Aimeriez-vous élargir vos horizons thématiques ?
Bien sûr. Ça nous démange d’aborder d’autres questions. Nous le faisons en partie parce qu’un de nos journalistes originaire de Turquie, habitant de ZAD, épris d’écologie et des luttes de survie des peuples autochtones, voyage souvent en Amérique latine. Mais parlons-nous seulement d’Amérique latine ? Les questions liées à l’eau ne sont-elles pas les mêmes partout ? Sadık Çelik, pour le nommer, a aussi été un fervent combattant contre le barrage d’Ilısu, qui a englouti une partie du patrimoine culturel kurde à Hasankeyf, une ville située dans le sud-est de la Turquie. Il a récemment rejoint les Mapuches. Notre équipe s’est élargie avec des expériences militantes et des compétences diverses, se retrouvant toutes autour de la Turquie, de la lutte kurde, du féminisme ou des questions d’exil — et bien sûr lors des campagnes de soutien. C’est notre seule légitimité pour parler de ces sujets. Pour se mobiliser afin de tenter de créer des brèches dans les répressions et l’obscurantisme qui s’installe, pour appuyer celles et ceux qui résistent. Et quand on constate que nous obtenons quelques résultats au bout de ces efforts, notamment lors de solidarités actives, nous sommes encouragé·es à poursuivre.

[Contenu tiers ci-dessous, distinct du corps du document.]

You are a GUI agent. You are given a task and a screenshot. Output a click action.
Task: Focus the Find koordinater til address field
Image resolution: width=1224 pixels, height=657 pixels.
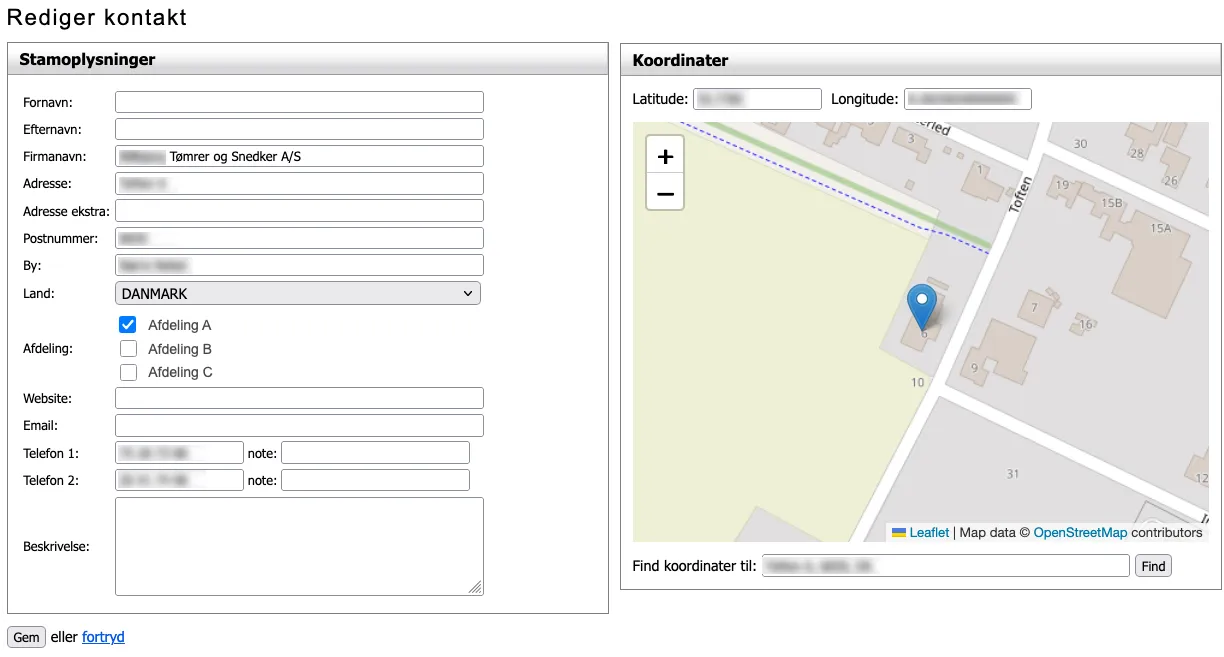[945, 566]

Vous avez en effet été actifs, ou l’êtes encore, dans des campagnes pour la libération de prisonnières politiques. On pense à l’écrivaine Aslı Erdoğan, à l’artiste-peintre Zehra Doğan ou encore à la chanteuse Nûdem Durak…
« Notre propos n’était pas de soutenir une personne mais, à partir d’elle, de décrire le processus en cours de répression politique initié par le régime turc. »
Ces campagnes ont souvent démarré du fait de rencontres, suivies de véritables relations que nous avons tissées ensuite. Pour Aslı Erdoğan, c’est l’estime que nous avions pour cette écrivaine majeure et le désir d’une partie de notre lectorat pour que nous fassions « quelque chose », alors qu’elle venait d’être arrêtée [en 2016, pour de fausses accusations de « terrorisme », ndlr], qui nous a poussé·es à lancer un appel à soutien. D’autres appels, lancés par les milieux littéraires, s’étaient alors perdus dans les sables de l’été… Sans l’obstacle de la langue, en se reposant sur le réseau existant, nous étions bien placés pour traduire ses lettres, établir les contacts directs, apporter un appui logistique à ses soutiens et relier. Notre propos n’était pas de soutenir une personne mais, à partir d’elle, de décrire le processus en cours de répression politique initié par le régime turc. Quoi de mieux, dans ce cas, qu’appeler à lire partout Aslı Erdoğan ? Puis l’appel a été relayé de manière plus mainstream… Vous connaissez la suite [l’écrivaine a été acquittée en février 2020 : elle séjourne aujourd’hui à l’étranger, ndlr]. Quelques années plus tard, c’est une réelle amitié qui s’est établie entre nous.
Et pour Zehra Doğan ? Rappelons qu’elle a passé 600 jours en prison pour avoir publié un dessin sur les réseaux sociaux…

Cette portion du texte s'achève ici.